[Dataset excerpts]

----------------

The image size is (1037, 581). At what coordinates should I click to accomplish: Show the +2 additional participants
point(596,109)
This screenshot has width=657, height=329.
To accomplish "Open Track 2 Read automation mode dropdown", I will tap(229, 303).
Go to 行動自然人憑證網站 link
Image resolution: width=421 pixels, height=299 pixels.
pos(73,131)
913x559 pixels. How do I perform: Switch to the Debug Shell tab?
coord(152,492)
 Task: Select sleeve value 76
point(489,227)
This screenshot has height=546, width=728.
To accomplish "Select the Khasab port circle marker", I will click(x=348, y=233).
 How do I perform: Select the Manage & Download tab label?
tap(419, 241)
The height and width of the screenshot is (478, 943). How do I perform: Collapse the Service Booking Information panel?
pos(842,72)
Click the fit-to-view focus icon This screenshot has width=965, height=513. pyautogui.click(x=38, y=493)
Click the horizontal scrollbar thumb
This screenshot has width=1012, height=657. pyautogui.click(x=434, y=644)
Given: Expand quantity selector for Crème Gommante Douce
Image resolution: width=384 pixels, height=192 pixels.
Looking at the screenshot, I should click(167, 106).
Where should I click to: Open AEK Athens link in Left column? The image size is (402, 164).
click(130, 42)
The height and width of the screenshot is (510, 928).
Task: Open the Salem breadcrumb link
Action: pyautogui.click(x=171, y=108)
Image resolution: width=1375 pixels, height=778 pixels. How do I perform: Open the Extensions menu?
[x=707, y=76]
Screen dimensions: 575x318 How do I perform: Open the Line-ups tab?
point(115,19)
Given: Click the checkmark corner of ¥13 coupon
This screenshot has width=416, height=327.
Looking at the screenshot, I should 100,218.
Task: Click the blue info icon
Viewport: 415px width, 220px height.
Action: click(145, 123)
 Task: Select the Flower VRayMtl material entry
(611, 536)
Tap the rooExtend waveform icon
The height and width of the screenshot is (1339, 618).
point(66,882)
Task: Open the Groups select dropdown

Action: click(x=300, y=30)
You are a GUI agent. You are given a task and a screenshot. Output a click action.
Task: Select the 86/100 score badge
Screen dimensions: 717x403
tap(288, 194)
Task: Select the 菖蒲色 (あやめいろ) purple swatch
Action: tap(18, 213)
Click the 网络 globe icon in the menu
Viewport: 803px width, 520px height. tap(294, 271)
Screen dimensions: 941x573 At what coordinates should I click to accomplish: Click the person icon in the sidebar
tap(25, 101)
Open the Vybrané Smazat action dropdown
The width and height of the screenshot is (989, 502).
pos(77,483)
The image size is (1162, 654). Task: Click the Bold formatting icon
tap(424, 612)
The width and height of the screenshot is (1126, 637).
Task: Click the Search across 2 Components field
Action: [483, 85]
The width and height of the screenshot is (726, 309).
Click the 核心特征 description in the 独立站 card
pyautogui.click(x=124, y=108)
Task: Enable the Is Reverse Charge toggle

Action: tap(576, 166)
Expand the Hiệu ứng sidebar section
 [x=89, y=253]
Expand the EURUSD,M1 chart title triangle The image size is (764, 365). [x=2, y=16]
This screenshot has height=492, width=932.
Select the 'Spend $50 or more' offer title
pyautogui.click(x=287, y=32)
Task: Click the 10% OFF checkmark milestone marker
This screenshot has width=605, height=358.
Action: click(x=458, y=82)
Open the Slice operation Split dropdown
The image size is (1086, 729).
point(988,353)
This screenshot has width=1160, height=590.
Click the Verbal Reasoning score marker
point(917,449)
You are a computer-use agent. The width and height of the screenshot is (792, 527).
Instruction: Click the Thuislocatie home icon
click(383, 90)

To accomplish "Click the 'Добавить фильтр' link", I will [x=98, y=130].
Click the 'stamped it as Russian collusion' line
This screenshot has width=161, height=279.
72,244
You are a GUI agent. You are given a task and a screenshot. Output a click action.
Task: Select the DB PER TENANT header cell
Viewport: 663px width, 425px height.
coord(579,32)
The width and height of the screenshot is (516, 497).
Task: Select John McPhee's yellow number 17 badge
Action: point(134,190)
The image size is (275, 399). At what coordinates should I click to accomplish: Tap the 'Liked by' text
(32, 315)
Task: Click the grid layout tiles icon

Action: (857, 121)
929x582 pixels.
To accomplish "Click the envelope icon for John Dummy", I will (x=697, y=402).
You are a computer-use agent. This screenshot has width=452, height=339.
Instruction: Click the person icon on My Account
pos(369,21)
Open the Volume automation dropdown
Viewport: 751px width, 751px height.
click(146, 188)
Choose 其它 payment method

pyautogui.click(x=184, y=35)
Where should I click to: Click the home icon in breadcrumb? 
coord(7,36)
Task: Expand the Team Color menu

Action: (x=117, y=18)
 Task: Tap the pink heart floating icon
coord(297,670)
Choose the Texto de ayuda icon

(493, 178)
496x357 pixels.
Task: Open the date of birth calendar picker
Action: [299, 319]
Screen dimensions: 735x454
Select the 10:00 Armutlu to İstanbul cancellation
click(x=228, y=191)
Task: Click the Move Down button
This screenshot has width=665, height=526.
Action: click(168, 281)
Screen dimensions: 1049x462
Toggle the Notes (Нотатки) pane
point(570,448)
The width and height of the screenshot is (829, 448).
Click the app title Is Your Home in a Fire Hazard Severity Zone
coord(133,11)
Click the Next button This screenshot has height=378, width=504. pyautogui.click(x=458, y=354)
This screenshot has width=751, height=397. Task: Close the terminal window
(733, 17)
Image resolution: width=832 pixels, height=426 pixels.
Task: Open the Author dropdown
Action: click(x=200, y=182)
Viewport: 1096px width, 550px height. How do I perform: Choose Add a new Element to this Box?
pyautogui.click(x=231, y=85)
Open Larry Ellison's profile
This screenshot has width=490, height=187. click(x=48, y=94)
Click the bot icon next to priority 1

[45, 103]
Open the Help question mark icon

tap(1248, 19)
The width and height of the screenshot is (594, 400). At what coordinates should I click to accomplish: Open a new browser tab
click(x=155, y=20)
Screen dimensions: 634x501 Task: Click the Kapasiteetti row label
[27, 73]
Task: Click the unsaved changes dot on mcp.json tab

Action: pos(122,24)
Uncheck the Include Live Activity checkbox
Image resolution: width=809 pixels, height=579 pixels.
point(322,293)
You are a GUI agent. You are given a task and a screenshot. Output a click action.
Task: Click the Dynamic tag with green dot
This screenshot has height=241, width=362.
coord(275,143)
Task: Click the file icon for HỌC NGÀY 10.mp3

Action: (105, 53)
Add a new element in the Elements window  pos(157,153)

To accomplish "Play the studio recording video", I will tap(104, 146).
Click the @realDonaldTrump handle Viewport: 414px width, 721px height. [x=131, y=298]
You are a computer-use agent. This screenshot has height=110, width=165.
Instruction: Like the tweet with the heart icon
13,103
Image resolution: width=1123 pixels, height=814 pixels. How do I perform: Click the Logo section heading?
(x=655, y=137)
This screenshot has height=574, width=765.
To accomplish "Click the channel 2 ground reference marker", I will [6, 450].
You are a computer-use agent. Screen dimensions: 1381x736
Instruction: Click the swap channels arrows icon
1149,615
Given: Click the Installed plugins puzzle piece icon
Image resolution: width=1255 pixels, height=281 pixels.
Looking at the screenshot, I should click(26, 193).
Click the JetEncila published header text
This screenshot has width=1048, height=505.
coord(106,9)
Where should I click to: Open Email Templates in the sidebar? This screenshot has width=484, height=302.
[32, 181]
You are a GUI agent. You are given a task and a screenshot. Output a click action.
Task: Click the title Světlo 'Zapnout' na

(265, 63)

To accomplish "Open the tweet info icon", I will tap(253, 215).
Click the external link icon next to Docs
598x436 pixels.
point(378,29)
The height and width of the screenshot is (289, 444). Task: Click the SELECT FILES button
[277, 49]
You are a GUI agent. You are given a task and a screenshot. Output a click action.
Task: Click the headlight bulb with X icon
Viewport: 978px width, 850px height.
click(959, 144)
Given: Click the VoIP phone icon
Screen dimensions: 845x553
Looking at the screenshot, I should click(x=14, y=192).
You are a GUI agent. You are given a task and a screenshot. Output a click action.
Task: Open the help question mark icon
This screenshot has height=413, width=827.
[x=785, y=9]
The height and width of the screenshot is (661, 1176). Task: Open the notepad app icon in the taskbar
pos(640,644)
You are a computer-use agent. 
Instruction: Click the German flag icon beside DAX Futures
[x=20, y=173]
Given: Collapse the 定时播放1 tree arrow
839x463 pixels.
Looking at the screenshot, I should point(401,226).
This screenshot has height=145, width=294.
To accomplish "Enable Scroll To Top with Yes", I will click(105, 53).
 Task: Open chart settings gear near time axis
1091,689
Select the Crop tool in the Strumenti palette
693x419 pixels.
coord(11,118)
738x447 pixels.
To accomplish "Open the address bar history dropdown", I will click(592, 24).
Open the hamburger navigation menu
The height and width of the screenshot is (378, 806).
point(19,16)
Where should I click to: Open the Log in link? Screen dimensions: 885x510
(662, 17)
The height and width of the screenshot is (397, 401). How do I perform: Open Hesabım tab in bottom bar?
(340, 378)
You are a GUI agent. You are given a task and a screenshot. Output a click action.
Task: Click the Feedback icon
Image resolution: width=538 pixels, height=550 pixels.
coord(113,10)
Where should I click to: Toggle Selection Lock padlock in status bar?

----------------

**WHAT TO WORK ON:** Would you please return all lines of the data that include the word "checkmark"?

**RESPONSE BOX:**
Given: Click the checkmark corner of ¥13 coupon
Task: Click the 10% OFF checkmark milestone marker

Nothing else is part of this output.